Hamantaschen


My love affair with the Jewish holiday of Purim started with the cookies:

kate & erin & anna & sofia make amazing hamantaschen

What’s not to love? They’re triangles! With poppy seeds! American baking does not use nearly enough poppy seeds.

For years, I made these cookies every February, knowing only that Purim usually falls in late winter, and bakeries in and around New York always had these cookies that time of year. It would have been enough just to have the cookies.

The more I’ve learned about Purim in the last couple of years, though, the more interesting the holiday is. On the simplest level, Purim is the commemoration of the holocaust that Queen Esther prevented. It would have been enough only to know that this holiday celebrates one of my favorite scriptural stories.

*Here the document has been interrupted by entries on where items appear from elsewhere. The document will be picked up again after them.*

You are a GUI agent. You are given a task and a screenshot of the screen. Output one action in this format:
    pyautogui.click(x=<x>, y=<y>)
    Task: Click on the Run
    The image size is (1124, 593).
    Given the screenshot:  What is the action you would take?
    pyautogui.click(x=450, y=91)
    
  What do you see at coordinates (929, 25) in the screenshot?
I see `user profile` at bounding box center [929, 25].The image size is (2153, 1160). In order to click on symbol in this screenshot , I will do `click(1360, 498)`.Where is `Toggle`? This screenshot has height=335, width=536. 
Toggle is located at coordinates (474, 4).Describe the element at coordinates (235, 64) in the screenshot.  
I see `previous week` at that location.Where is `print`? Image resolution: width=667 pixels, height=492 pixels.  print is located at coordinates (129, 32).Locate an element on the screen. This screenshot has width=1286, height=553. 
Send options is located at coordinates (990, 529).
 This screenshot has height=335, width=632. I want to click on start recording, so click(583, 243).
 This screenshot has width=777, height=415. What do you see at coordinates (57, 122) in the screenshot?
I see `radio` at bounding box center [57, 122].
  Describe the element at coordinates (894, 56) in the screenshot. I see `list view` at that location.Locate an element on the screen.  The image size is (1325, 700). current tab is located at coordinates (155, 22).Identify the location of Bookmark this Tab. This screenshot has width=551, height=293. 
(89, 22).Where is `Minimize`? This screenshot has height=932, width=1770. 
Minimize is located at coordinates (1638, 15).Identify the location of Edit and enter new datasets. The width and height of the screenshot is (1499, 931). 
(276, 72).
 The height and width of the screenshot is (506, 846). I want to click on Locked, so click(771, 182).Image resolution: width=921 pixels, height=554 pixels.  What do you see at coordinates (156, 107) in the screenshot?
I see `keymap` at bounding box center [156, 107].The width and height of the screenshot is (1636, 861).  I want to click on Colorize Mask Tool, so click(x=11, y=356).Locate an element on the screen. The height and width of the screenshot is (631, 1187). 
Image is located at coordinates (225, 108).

The Velveteen Rabbi discusses the cookies and the story in terms of concealment and revelation. In the text of Esther, God works through Mordechai and Esther, though He is never mentioned directly. Like the poppy seeds (or apricots, or prunes), God is concealed, hidden from view. It’s a beautiful reminder to look for God in the people and events around us. Though, if your hamantaschen, like ours, tend to ooze open, flaunting their secrets all over the cookie sheet, this metaphor works less well.

I love the cookies, and I love the story, and I love the holiday which reminds me to enjoy them both each year.